# To do:
Line by line, please look for the word "label" in the following records, then copy each line you find it in.

------------------------------------------------

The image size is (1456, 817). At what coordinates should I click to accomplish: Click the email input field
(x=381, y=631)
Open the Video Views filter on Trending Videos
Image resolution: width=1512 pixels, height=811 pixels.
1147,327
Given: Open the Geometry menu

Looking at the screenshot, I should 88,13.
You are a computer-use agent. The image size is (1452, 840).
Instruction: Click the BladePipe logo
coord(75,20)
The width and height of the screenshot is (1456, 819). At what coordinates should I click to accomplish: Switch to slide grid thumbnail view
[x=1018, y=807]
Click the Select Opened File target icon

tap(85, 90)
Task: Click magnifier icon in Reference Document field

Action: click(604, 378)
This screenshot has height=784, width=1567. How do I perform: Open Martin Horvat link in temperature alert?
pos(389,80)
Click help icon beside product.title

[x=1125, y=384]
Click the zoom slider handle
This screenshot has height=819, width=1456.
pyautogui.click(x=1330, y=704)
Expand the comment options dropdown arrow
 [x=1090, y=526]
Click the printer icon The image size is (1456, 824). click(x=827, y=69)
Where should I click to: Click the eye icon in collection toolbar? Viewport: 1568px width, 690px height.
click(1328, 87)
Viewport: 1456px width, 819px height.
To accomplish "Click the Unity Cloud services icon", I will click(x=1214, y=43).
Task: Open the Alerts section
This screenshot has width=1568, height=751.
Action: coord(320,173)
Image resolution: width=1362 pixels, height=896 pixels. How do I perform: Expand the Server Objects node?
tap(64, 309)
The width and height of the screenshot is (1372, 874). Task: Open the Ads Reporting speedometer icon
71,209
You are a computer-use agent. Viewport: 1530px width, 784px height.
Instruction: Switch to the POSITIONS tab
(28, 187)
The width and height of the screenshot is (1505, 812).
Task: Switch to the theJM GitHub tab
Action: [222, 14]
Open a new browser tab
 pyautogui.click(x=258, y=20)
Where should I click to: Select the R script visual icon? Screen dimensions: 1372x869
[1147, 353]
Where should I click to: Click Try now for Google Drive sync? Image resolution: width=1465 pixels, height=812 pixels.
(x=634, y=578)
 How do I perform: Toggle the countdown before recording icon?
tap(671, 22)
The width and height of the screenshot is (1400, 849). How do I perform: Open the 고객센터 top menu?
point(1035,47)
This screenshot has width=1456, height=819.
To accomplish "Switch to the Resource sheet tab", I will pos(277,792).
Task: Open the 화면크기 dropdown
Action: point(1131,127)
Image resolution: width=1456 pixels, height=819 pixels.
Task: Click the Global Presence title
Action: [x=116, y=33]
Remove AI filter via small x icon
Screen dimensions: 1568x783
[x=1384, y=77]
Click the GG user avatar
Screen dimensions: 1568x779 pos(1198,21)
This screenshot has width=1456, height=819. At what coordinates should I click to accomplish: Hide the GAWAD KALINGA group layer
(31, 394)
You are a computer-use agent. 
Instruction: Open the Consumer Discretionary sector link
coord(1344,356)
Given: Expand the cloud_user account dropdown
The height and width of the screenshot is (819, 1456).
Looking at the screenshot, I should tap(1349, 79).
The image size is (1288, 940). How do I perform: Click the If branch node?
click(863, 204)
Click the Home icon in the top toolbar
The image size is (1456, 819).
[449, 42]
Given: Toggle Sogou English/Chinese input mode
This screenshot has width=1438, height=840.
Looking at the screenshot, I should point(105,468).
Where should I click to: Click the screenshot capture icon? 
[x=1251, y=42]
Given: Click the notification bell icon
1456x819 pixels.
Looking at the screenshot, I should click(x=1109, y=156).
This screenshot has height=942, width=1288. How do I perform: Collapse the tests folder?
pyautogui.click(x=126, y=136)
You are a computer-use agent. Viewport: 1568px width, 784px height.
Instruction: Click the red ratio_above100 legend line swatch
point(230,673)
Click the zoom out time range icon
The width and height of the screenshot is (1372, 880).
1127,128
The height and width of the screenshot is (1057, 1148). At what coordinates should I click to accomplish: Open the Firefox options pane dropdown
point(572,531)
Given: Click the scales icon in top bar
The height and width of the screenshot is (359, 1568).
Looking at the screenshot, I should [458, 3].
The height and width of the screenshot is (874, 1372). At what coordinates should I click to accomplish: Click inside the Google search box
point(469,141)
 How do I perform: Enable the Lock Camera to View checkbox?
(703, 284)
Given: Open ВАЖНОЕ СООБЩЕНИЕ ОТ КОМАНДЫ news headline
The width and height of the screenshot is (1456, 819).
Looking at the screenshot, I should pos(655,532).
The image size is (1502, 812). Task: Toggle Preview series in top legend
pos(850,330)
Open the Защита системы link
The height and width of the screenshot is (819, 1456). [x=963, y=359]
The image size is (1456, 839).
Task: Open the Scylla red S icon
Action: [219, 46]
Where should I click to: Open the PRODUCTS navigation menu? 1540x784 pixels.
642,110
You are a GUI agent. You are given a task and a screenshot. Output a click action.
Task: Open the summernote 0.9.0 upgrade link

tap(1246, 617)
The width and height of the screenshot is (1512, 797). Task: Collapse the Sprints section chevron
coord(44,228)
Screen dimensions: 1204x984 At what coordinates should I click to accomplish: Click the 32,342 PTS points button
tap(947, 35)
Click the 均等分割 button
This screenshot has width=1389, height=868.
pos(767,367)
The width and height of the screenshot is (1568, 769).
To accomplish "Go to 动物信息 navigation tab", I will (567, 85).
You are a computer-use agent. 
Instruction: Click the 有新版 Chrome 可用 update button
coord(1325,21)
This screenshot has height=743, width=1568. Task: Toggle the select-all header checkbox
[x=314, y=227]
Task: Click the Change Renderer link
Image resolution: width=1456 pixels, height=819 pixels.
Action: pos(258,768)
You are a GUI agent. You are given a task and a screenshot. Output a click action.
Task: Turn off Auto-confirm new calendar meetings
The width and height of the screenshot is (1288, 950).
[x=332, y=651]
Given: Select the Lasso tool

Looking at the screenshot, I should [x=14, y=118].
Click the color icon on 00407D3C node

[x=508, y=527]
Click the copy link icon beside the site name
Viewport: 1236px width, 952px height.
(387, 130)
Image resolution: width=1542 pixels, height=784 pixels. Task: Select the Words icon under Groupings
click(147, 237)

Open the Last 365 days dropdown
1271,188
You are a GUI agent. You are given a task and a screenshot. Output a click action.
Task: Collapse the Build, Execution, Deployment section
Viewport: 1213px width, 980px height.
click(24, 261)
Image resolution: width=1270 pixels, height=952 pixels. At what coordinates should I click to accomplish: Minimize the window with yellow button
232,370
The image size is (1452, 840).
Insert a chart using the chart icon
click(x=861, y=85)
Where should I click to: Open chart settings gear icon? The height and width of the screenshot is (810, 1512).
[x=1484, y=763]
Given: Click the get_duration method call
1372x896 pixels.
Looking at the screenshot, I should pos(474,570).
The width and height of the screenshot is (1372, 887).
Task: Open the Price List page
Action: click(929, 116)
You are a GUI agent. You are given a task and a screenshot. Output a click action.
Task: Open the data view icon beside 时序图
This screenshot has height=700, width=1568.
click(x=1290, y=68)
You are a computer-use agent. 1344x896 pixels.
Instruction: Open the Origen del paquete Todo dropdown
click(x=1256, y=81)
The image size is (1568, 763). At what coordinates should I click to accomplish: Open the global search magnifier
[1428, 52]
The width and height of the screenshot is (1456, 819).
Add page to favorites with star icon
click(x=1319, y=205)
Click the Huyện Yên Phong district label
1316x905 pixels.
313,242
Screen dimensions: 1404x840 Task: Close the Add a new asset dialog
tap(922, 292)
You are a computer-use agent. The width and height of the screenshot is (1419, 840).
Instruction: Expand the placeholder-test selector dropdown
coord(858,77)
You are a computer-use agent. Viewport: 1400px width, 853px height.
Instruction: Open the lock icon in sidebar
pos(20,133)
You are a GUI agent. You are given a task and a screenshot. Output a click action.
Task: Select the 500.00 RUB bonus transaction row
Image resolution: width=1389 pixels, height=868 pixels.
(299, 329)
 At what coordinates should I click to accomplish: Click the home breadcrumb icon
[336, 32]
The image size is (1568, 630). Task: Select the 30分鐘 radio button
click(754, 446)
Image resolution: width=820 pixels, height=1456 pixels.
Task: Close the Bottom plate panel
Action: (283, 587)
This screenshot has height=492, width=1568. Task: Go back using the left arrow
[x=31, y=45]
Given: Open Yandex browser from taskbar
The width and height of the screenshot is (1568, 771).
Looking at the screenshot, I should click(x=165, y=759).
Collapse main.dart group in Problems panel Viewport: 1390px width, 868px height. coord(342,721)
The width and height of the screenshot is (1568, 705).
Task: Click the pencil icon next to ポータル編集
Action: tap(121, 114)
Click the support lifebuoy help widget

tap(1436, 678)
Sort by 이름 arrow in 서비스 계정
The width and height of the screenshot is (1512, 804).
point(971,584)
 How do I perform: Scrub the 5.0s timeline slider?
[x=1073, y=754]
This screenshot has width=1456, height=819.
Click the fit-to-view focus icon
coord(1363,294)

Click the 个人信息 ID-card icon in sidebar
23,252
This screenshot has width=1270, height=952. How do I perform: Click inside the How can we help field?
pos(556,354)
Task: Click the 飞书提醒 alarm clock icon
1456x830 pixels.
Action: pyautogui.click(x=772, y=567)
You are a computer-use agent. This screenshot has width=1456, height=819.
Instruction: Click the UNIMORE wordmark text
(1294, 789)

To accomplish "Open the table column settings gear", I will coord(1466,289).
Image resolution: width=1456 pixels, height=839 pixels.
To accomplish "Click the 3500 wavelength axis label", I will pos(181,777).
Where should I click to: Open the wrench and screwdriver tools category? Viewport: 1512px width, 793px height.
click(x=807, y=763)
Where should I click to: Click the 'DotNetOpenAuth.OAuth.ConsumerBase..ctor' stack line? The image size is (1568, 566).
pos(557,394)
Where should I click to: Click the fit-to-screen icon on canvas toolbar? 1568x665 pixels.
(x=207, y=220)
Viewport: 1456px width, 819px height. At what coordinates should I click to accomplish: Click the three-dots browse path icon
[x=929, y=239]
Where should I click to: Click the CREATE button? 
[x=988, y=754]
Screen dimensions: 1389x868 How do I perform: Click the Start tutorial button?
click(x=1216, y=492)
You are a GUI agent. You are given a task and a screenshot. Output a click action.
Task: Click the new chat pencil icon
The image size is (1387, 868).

------------------------------------------------

# Response for this exercise:
Click the Huyện Yên Phong district label
To accomplish "Click the 3500 wavelength axis label", I will pos(181,777).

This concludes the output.